Hurricane Season 2021

Tropical Depression 18 Forms in Eastern Atlantic: NHC

The depression is forecast to become a tropical storm by Thursday and could be near hurricane intensity by the weekend

Tropical Depression 18 has formed Wednesday in the eastern Atlantic Ocean, while Peter degenerated into a remnant low and Rose is on its last legs.

Tropical Depression 18 has winds of 35 mph and is located under 2,000 miles east-southeast of the northern Leeward Islands, according to the National Hurricane Center's latest advisory. It's moving west at 15 mph and is expected to strengthen over the next few days.

The depression is forecast to become a tropical storm by Thursday and could be near hurricane intensity by the weekend, the NHC said. According to its initial forecast cone, it does not pose an immediate threat to land.

Tropical Depression Rose has winds of 35 mph and is located less about 1,200 miles west-northwest of the Cabo Verde Islands. The system is moving to the northwest before it’s expected to make a northern turn and also die out in the waters of the Atlantic.

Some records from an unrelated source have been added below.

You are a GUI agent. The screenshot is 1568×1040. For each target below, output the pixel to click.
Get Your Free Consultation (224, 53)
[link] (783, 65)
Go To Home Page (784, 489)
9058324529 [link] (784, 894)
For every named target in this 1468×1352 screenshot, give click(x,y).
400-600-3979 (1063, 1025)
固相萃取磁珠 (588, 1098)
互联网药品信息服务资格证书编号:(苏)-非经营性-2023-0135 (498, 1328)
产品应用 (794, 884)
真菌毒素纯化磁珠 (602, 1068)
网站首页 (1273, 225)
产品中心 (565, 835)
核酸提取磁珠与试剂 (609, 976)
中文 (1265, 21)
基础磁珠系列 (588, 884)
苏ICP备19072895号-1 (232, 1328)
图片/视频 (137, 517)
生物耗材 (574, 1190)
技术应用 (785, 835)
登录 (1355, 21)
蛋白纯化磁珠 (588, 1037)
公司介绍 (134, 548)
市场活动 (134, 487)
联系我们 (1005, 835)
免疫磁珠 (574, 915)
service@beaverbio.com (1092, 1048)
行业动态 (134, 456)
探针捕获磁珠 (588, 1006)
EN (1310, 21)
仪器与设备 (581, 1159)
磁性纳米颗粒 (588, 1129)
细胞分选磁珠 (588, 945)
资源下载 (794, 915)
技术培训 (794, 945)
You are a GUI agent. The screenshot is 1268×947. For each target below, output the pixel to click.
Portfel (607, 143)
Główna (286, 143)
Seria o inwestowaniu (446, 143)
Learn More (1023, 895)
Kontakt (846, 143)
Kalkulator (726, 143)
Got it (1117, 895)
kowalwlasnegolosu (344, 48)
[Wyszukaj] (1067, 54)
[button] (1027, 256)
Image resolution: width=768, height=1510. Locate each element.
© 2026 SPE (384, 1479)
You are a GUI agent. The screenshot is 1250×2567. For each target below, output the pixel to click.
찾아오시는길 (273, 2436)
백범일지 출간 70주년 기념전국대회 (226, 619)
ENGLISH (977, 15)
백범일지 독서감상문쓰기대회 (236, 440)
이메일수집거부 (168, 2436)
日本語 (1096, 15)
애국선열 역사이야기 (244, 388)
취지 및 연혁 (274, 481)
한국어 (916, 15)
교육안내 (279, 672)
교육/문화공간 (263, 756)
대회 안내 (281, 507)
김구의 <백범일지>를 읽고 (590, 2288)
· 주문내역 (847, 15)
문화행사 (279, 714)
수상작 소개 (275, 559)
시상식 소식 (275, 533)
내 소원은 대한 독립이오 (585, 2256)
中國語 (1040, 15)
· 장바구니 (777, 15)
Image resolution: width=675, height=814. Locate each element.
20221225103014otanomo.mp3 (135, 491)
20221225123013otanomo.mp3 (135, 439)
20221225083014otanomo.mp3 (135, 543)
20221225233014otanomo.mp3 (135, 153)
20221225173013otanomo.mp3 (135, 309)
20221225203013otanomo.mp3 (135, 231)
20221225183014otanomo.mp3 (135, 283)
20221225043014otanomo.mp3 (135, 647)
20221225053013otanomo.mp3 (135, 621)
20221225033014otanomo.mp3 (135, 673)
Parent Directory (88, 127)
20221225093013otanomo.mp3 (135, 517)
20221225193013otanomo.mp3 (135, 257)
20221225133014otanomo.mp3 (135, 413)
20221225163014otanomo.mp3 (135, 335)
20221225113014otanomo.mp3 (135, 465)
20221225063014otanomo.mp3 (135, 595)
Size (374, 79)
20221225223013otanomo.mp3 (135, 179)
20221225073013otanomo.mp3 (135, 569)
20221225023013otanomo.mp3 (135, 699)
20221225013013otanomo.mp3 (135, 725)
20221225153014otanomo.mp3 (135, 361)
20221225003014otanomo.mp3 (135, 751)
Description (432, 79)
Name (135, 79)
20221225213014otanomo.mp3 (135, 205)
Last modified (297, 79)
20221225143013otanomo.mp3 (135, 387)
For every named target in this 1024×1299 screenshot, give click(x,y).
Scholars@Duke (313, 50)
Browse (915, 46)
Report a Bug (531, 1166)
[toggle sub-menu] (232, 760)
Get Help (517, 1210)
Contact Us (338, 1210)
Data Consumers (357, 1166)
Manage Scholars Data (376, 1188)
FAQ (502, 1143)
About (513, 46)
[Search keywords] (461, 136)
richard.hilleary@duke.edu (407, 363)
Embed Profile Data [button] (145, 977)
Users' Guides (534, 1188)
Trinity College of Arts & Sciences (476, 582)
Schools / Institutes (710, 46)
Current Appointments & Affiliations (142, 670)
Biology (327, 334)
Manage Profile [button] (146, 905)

Meanwhile, Peter weakened to a remnant low Wednesday night.

Another system in the northern Atlantic has a 60% chance of development in the next five days as it moves in a counterclockwise motion.

Those potential systems would be named Sam and Teresa if they form. Neither is expected to impact South Florida or the United States at this time.

The 2021 hurricane season has been an active one so far, with 17 named storms already topping the average of 14 for an entire year. The six named hurricanes are below the average of seven, while the three major hurricanes are on average for an entire season.